Terdengar akan sangat memalukan bila orang kaya sekelas Fahri mendadak stress dan gila karena cinta, itu akan sangat mencoreng nama baik bisnis keluarga yang sudah besar dan terkenal.

"Hanya sedikit benturan di kepalanya dan luka di tangan, robek sedikit, tapi sudah kami jahit dan obati, kalian bisa menemuinya, sebentar lagi pasti sadar." dokter itu undur diri setelah mendapat anggukan dari Haisha.

Langkah kaki Haisha masih gemetar, sungguh ini berita yang sangat mengejutkan dan penuh dengan kebimbangan.

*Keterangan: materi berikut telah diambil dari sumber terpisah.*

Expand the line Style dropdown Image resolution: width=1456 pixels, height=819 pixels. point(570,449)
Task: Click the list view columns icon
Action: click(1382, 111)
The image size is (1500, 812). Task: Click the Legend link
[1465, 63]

Dirinya mendadak tidak yakin bisa mendampingi Fahri dengan kondisi yang seperti ini, di hati pria itu sudah tidak ada ruang lagi untuknya.

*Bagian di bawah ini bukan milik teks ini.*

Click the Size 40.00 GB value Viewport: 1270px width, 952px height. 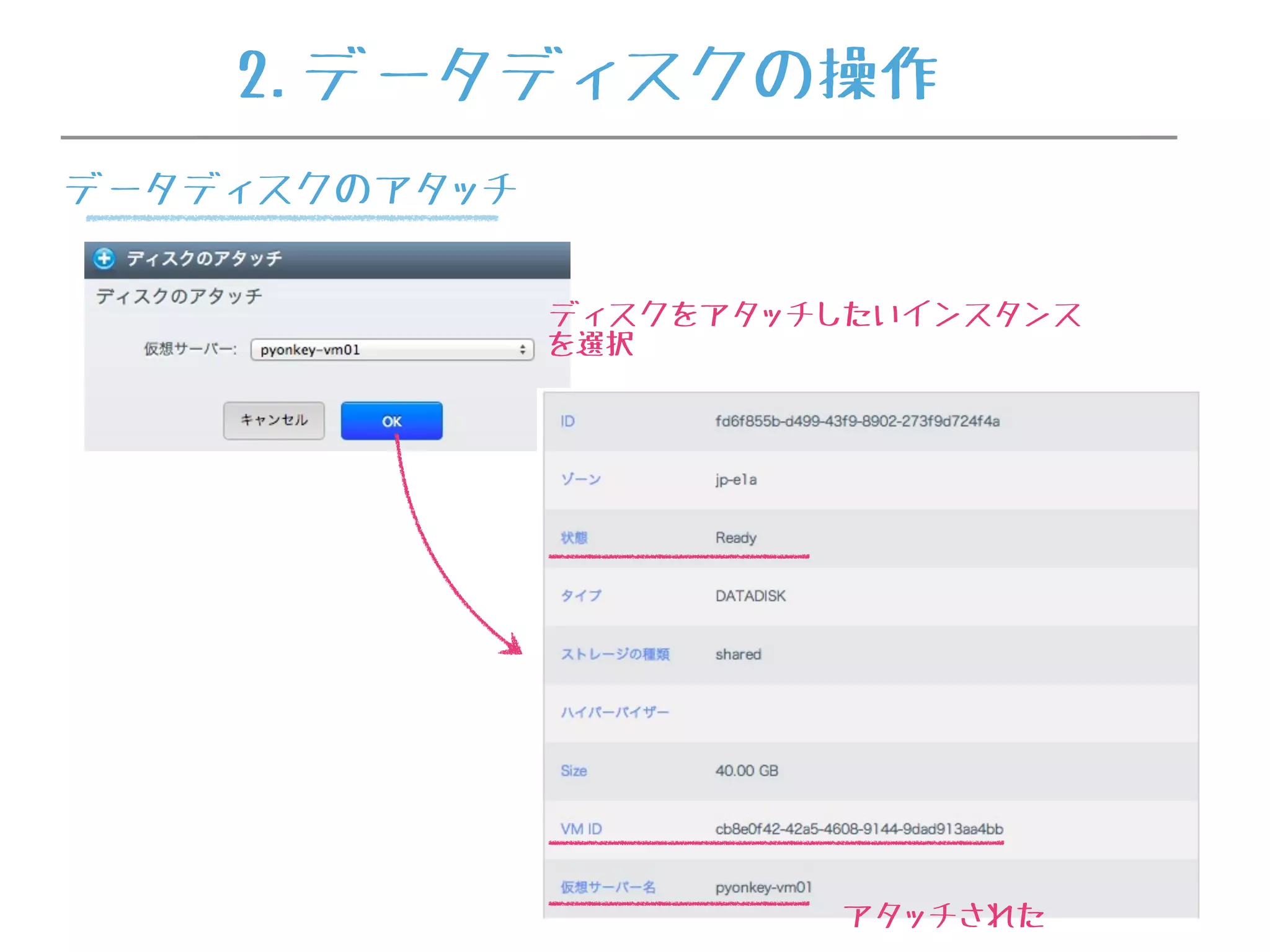click(747, 771)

"Rahasia apa yang Mas maksud tadi?" tanya Haisha pada Gio.

Terpaksa Gio harus mengatakannya, semua juga demi kebaikan Fahri dan Haisha, gadis itu akan segera menikah dan menjadi pengantin muda juga kecil dari seorang Fahri, butuh persiapan mental yang kuat untuk menghadapi banyak problema ke depannya, terutama urusan hati.

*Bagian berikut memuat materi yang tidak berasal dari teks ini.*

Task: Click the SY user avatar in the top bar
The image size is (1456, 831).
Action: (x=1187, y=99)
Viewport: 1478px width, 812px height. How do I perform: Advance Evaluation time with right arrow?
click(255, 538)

"Jadi, Mas Fahri udah sering dateng ke dokter buat kontrol?"

Gio mengangguk, "Tante Meri nggak tahu masalah ini, gue harap lo bisa simpen juga ... Sejak Klareta selingkuh, dia mulai mabuk-mabukan, marah nggak jelas dan sampai hampir menghancurkan proyek yang ada, kenyataan yang nggak sesuai dengan harapan, dia hancur di dalam, Ca. Gue harap banget lo bisa jadi kekuatan dia," jelas Gio.

Haisha tidak menyangka kalau ada masalah sebesar ini dalam hidup Fahri, baru saja ditinggal kekasihnya selingkuh, dunianya sudah runtuh, apalagi kalau Fahri mengalami hal yang sama dengannya, mungkin Fahri akan memilih mati.

Orang tidak bisa diukur dari penampilan dan umur, seperti Fahri yang terkesan kuat, dia rapuh di dalamnya dan butuh orang untuk mengerti perlahan.

"Ica, nggak akan lakuin hal yang nyakitin kamu ...."

Ya, semua demi kebaikan yang sudah keluarganya terima.

Haisha genggam tangan pria yang akan menikahinya bulan depan itu, ia tempelkan pada keningnya seolah ingin membagi kekuatan pada diri Fahri.

Dia seorang penerus kerajaan bisnis yang tidak boleh goyah dengan masalah sekecil dan sebesar apapun.